▸ **Exercise directions**
From the line containing "You are a computer-use" through the last line of the entries below, transcribe each line exactly, excluding any picture.

▸ **Input for this task**
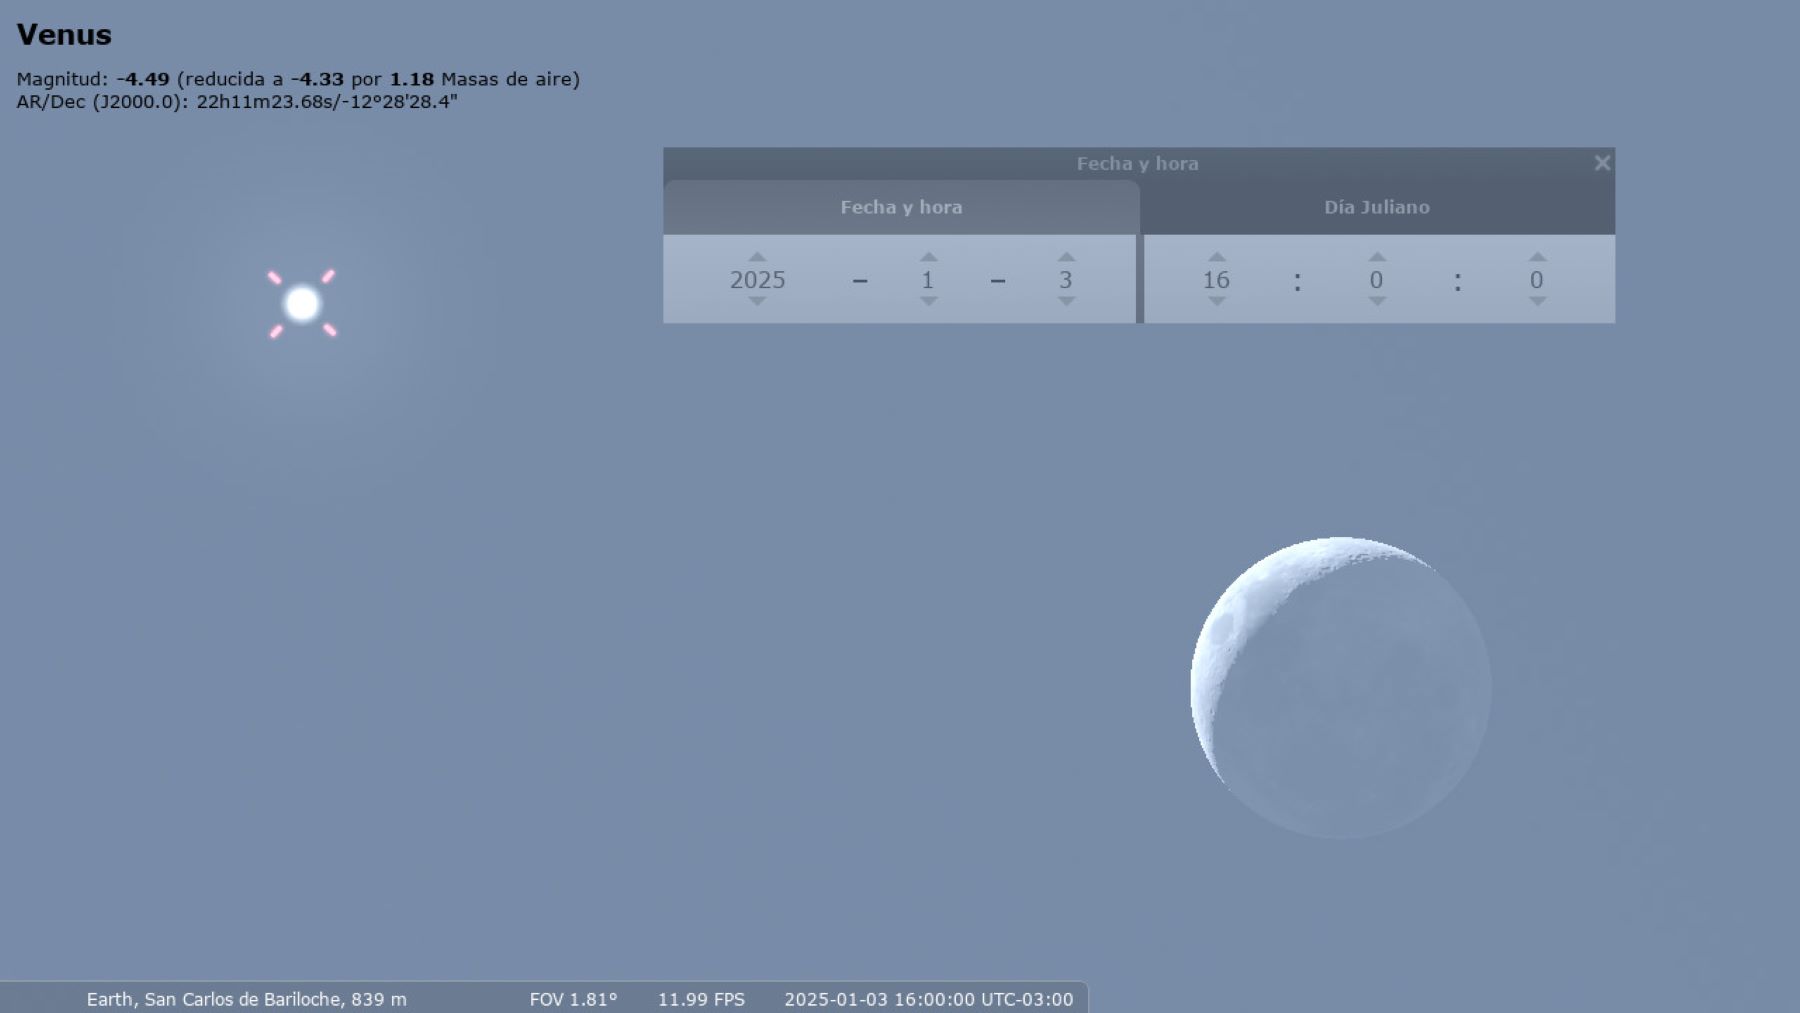Image resolution: width=1800 pixels, height=1013 pixels.
Task: Increase seconds with the up arrow
Action: coord(1537,258)
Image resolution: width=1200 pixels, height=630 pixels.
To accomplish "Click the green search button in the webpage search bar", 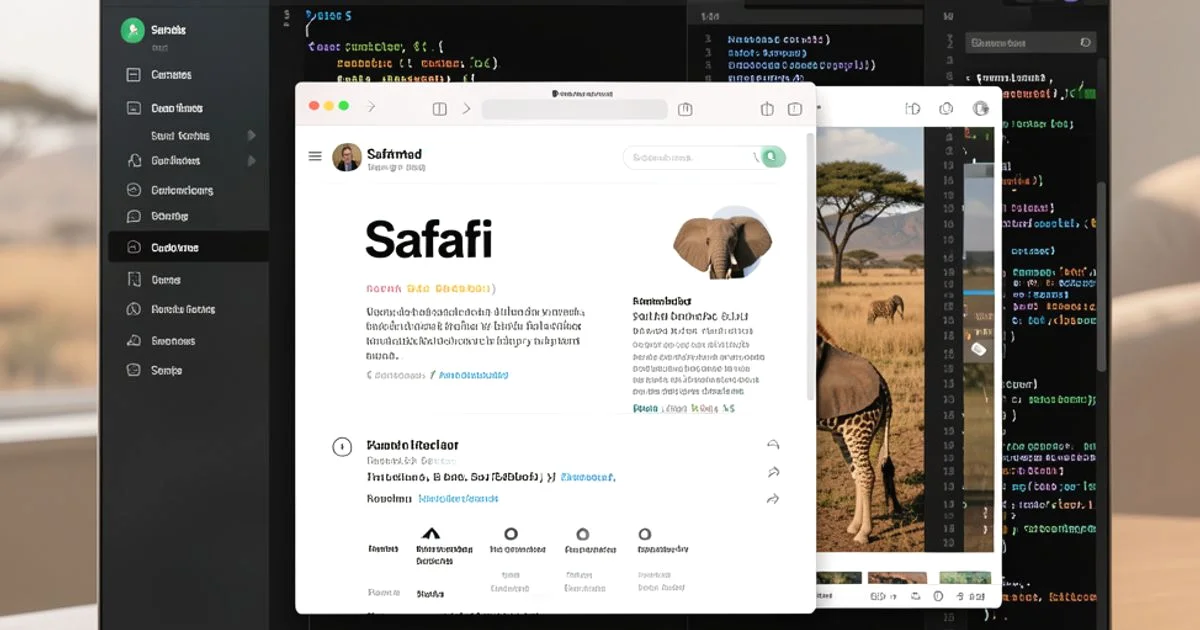I will pos(772,157).
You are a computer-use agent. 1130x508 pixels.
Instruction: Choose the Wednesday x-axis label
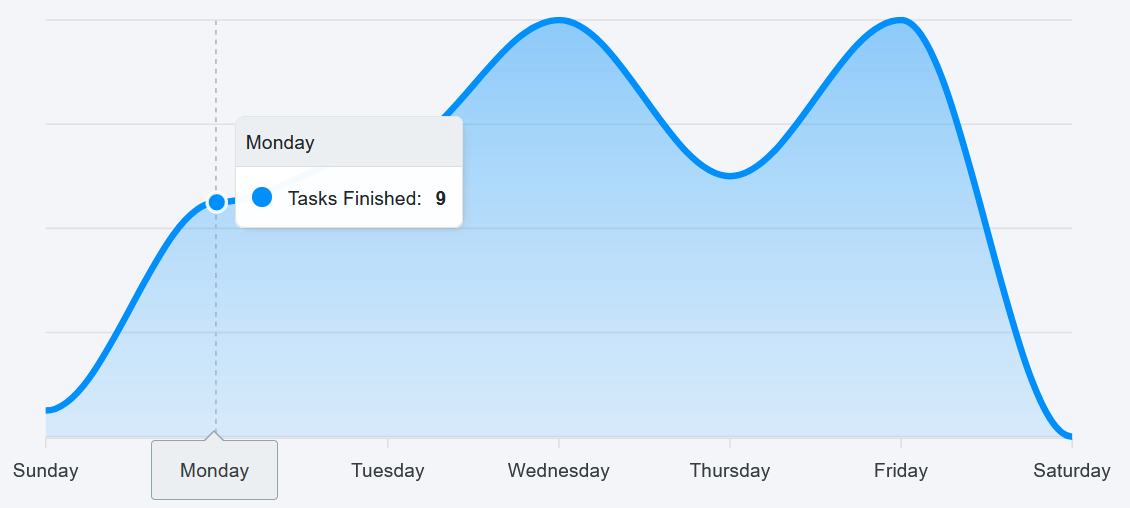coord(559,471)
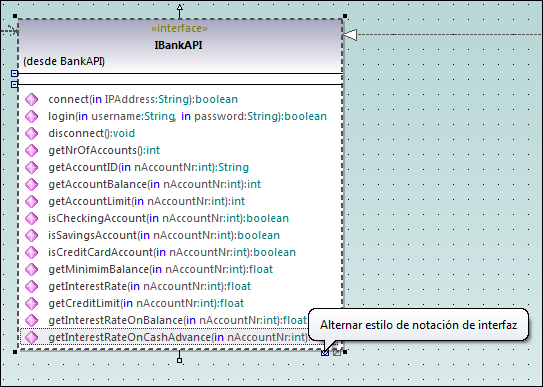Select the getInterestRateOnCashAdvance operation
Viewport: 543px width, 387px height.
coord(164,337)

▸ **Response for this exercise**
You are a computer-use agent. 1130x508 pixels.
Instruction: Choose the Wednesday x-axis label
coord(559,471)
Select the getInterestRateOnCashAdvance operation
Viewport: 543px width, 387px height.
coord(164,337)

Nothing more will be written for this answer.